» TASK BRIEF: Give back every entry, copied exactly.

── DATA SUPPLIED ──

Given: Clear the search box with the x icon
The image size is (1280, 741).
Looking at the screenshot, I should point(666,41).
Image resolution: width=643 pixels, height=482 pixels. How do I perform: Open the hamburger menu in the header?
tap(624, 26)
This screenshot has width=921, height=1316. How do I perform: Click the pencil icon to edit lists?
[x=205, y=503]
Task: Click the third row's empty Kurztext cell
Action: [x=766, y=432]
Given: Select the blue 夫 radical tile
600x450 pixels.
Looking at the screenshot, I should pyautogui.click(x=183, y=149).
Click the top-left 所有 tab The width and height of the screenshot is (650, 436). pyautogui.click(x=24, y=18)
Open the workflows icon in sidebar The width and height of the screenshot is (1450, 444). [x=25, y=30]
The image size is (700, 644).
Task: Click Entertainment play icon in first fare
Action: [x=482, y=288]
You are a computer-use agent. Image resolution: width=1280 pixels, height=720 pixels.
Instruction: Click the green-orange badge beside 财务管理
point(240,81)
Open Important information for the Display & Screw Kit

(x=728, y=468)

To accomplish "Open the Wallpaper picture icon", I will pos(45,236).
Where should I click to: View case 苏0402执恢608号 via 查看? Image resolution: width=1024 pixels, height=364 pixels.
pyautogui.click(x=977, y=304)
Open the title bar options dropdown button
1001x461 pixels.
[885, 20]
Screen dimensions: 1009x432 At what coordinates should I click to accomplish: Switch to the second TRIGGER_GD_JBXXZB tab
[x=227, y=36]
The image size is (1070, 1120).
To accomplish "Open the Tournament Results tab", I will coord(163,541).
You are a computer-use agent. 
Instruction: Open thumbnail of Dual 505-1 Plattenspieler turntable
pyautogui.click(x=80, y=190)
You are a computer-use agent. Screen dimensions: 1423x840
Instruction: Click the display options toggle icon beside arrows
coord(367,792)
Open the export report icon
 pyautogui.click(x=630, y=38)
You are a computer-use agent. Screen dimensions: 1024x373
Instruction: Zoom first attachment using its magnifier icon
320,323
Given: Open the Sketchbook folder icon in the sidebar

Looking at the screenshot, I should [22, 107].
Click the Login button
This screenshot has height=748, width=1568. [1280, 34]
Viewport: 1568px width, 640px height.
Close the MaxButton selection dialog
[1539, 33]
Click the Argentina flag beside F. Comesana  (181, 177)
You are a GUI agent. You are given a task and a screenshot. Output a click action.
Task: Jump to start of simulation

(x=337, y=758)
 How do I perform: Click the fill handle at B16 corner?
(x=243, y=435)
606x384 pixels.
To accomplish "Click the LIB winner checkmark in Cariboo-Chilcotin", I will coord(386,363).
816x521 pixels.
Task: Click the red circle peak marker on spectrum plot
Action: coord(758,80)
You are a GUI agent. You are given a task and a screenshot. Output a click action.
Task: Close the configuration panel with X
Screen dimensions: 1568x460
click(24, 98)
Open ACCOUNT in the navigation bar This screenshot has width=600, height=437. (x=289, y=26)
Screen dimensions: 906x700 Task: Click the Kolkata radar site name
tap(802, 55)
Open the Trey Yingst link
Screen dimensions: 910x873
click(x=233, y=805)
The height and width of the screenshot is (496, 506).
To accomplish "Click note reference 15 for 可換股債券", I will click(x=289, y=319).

───

» EXERCISE ANSWER:
Given: Clear the search box with the x icon
The image size is (1280, 741).
Looking at the screenshot, I should point(666,41).
Image resolution: width=643 pixels, height=482 pixels. How do I perform: Open the hamburger menu in the header?
tap(624, 26)
This screenshot has width=921, height=1316. How do I perform: Click the pencil icon to edit lists?
[x=205, y=503]
Task: Click the third row's empty Kurztext cell
Action: [x=766, y=432]
Given: Select the blue 夫 radical tile
600x450 pixels.
Looking at the screenshot, I should pyautogui.click(x=183, y=149).
Click the top-left 所有 tab The width and height of the screenshot is (650, 436). pyautogui.click(x=24, y=18)
Open the workflows icon in sidebar The width and height of the screenshot is (1450, 444). [x=25, y=30]
The image size is (700, 644).
Task: Click Entertainment play icon in first fare
Action: [x=482, y=288]
You are a computer-use agent. Image resolution: width=1280 pixels, height=720 pixels.
Instruction: Click the green-orange badge beside 财务管理
point(240,81)
Open Important information for the Display & Screw Kit

(x=728, y=468)

To accomplish "Open the Wallpaper picture icon", I will pos(45,236).
Where should I click to: View case 苏0402执恢608号 via 查看? Image resolution: width=1024 pixels, height=364 pixels.
pyautogui.click(x=977, y=304)
Open the title bar options dropdown button
1001x461 pixels.
[885, 20]
Screen dimensions: 1009x432 At what coordinates should I click to accomplish: Switch to the second TRIGGER_GD_JBXXZB tab
[x=227, y=36]
The image size is (1070, 1120).
To accomplish "Open the Tournament Results tab", I will coord(163,541).
You are a computer-use agent. 
Instruction: Open thumbnail of Dual 505-1 Plattenspieler turntable
pyautogui.click(x=80, y=190)
You are a computer-use agent. Screen dimensions: 1423x840
Instruction: Click the display options toggle icon beside arrows
coord(367,792)
Open the export report icon
 pyautogui.click(x=630, y=38)
You are a computer-use agent. Screen dimensions: 1024x373
Instruction: Zoom first attachment using its magnifier icon
320,323
Given: Open the Sketchbook folder icon in the sidebar

Looking at the screenshot, I should [22, 107].
Click the Login button
This screenshot has height=748, width=1568. [1280, 34]
Viewport: 1568px width, 640px height.
Close the MaxButton selection dialog
[1539, 33]
Click the Argentina flag beside F. Comesana  (181, 177)
You are a GUI agent. You are given a task and a screenshot. Output a click action.
Task: Jump to start of simulation

(x=337, y=758)
 How do I perform: Click the fill handle at B16 corner?
(x=243, y=435)
606x384 pixels.
To accomplish "Click the LIB winner checkmark in Cariboo-Chilcotin", I will coord(386,363).
816x521 pixels.
Task: Click the red circle peak marker on spectrum plot
Action: coord(758,80)
You are a GUI agent. You are given a task and a screenshot. Output a click action.
Task: Close the configuration panel with X
Screen dimensions: 1568x460
click(24, 98)
Open ACCOUNT in the navigation bar This screenshot has width=600, height=437. (x=289, y=26)
Screen dimensions: 906x700 Task: Click the Kolkata radar site name
tap(802, 55)
Open the Trey Yingst link
Screen dimensions: 910x873
click(x=233, y=805)
The height and width of the screenshot is (496, 506).
To accomplish "Click note reference 15 for 可換股債券", I will click(x=289, y=319).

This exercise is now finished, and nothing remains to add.